The head honchos at Big Tobacco recently filed suit in the U.S. District Court of Washington, D.C., against — interestingly enough — the federal government.
The plaintiffs, led by J.R. Reynolds Tobacco Company, allege that the government’s newly revealed, mandatory, graphic (read: grotesque) warning labels on cigarette packages — one of the extensive regulating powers granted the Food and Drug Administration by the Family Smoking Prevention and Tobacco Control Act of 2009 — infringe upon their constitutional rights.
I know what you’re saying — it’s a patently open-and-shut case, more smokescreen litigation, mere smoke-and-mirrors politics. You’re right. Big Tobacco is blowing smoke, for all intents and purposes.
But I’m breathing it — I’m with the plaintiffs.
I do buy what Big Tobacco’s selling. No — really, I do. Cartons of it. I don’t smoke like a chimney. I smoke like a burning pile of tires. I’ve smoked more than the Orient Express. I’ve ashed more than Mount Vesuvius.
As a matter of fact, comedian Bill Hicks routinely joked that he wouldn’t just go through two packs of cigarettes each day — he’d go through two lighters. I’m at three — no joke.
Incidentally, Hicks is dead. However, he didn’t die from the adverse effects of cigarette smoking.
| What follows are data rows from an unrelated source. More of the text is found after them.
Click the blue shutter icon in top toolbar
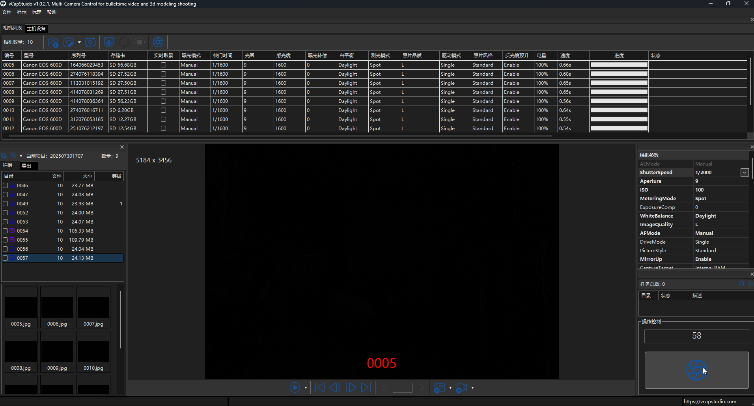pos(158,42)
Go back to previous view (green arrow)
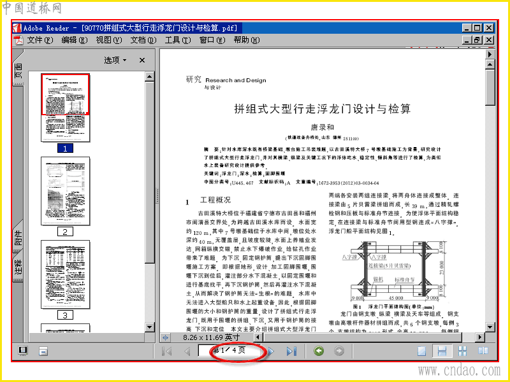Viewport: 510px width, 382px height. (x=319, y=351)

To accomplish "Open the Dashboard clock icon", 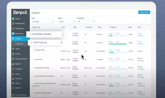I will pyautogui.click(x=13, y=29).
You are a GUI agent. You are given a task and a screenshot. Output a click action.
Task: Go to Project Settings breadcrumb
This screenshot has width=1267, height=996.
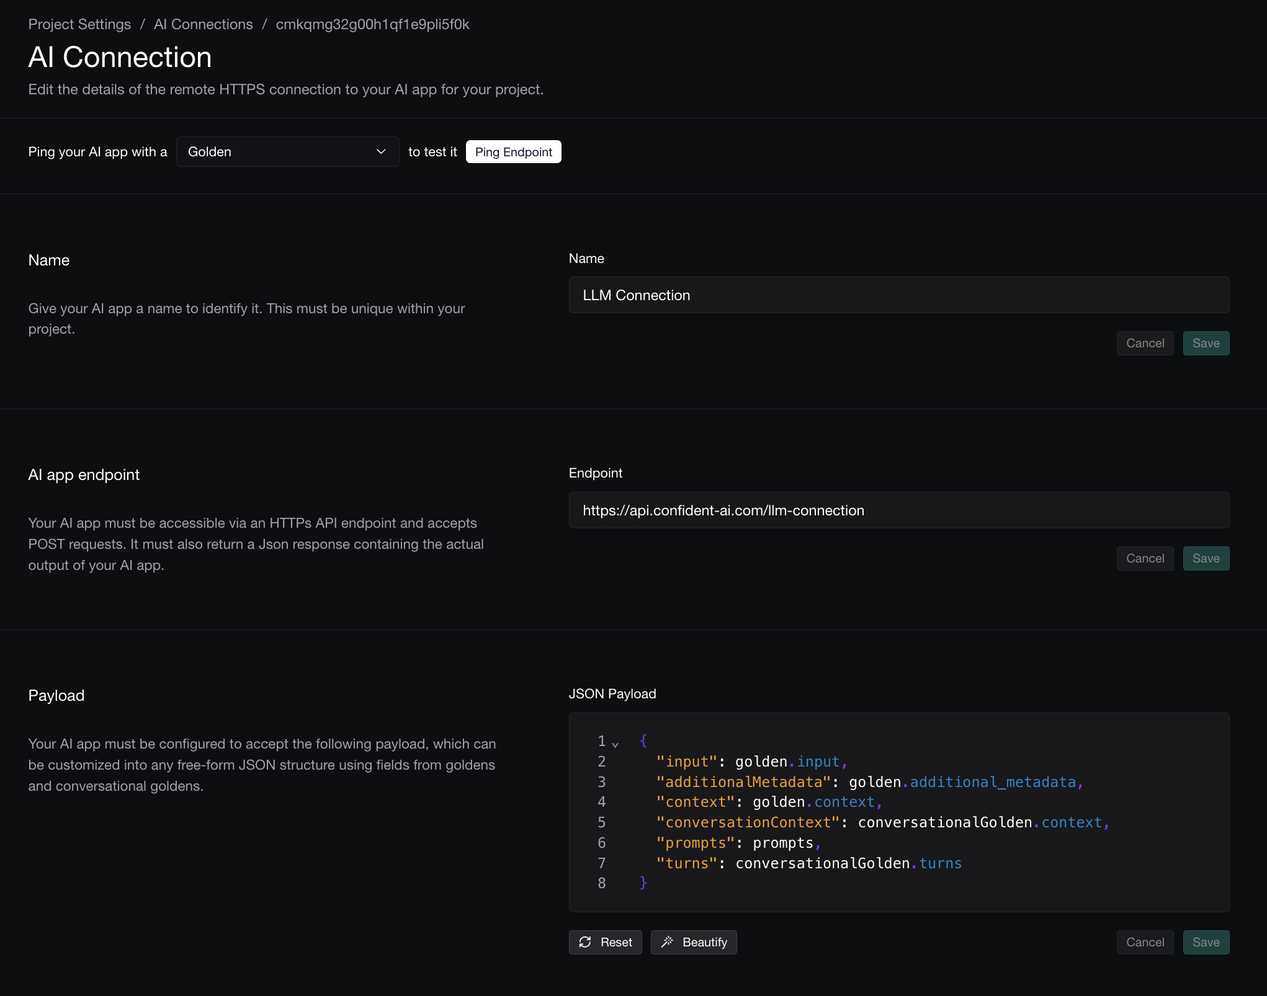point(79,24)
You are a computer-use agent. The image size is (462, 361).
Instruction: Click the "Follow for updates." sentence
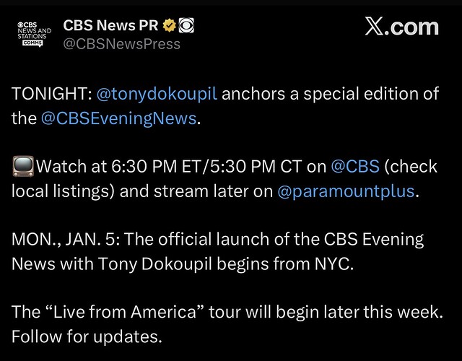click(87, 336)
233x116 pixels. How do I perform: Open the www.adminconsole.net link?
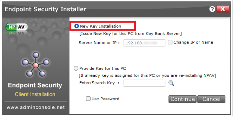coord(35,107)
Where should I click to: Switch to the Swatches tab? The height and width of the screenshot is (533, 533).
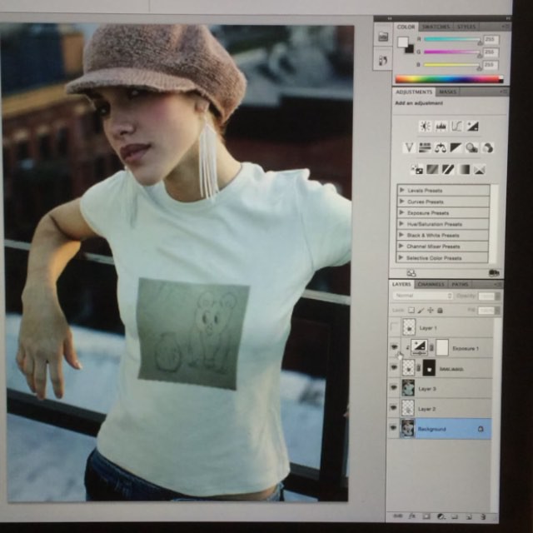pyautogui.click(x=435, y=27)
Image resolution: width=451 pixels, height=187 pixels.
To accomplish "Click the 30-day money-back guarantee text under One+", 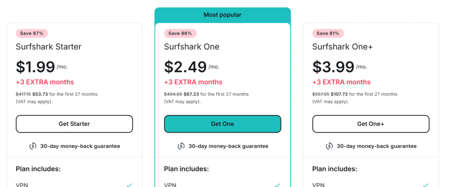I will (x=377, y=146).
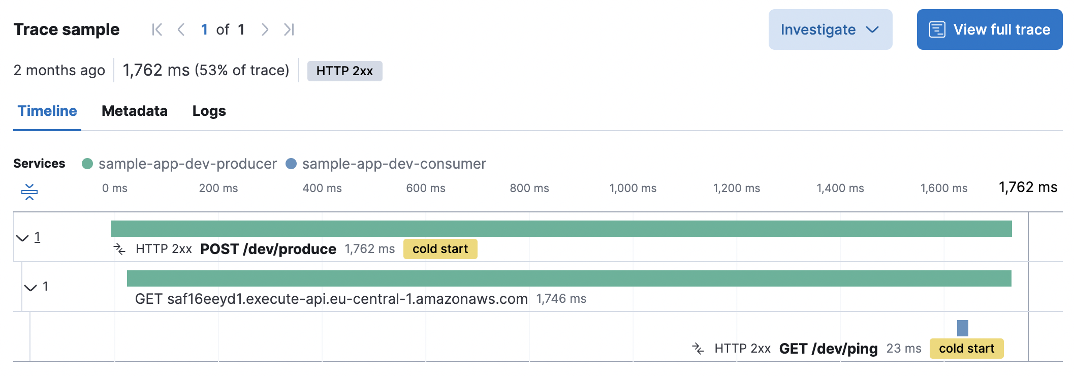This screenshot has width=1074, height=376.
Task: Jump to the last trace sample page
Action: pos(289,29)
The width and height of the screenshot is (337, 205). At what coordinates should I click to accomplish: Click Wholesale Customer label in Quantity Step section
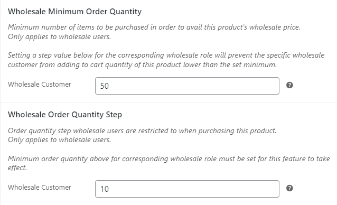coord(40,188)
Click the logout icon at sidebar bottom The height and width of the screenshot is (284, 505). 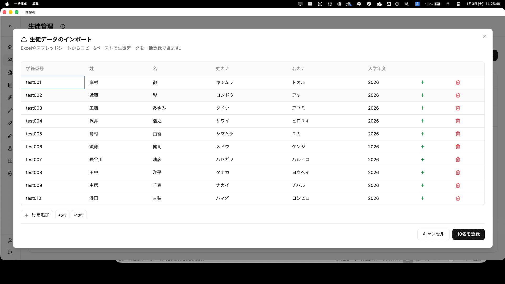pyautogui.click(x=10, y=252)
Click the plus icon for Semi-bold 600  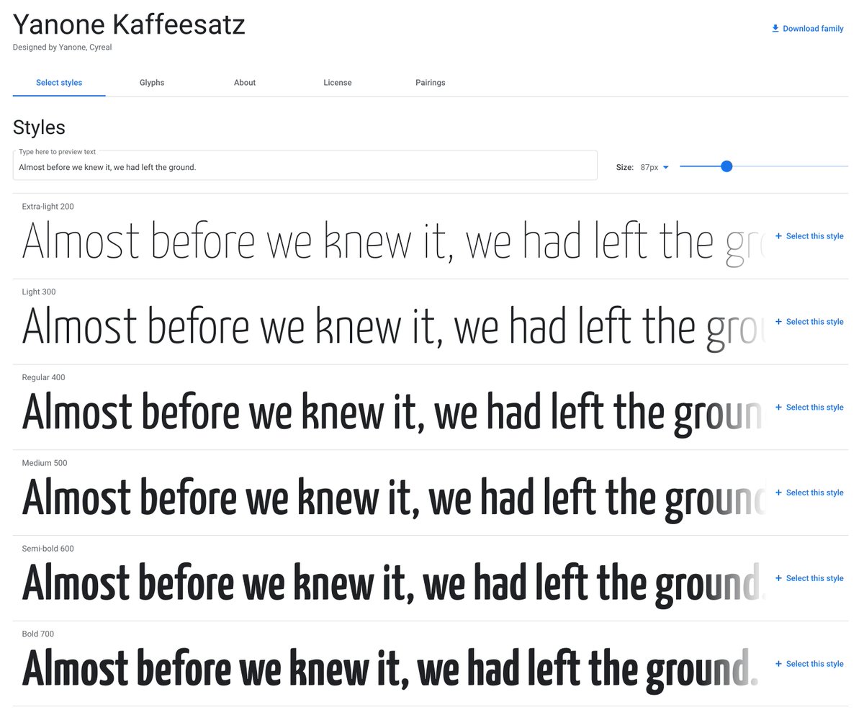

You know, the ones that deter me — and the approximately 2,200 new smokers every day, according to the Centers for Disease Control and Prevention — from lighting up.
But if you don’t know — if, like many smokers, you haven’t yet deduced that cigarette smoking can kill you — you’re in luck.
“With these new warnings,” Health and Human Services secretary Kathleen Sebelius clarified, decisively clearing the acrid, smoky air that has choked the American public for far too long, “every person who picks up a pack of cigarettes is going to know exactly what risk they’re You.”
For me, that’s frank, powerful and honest.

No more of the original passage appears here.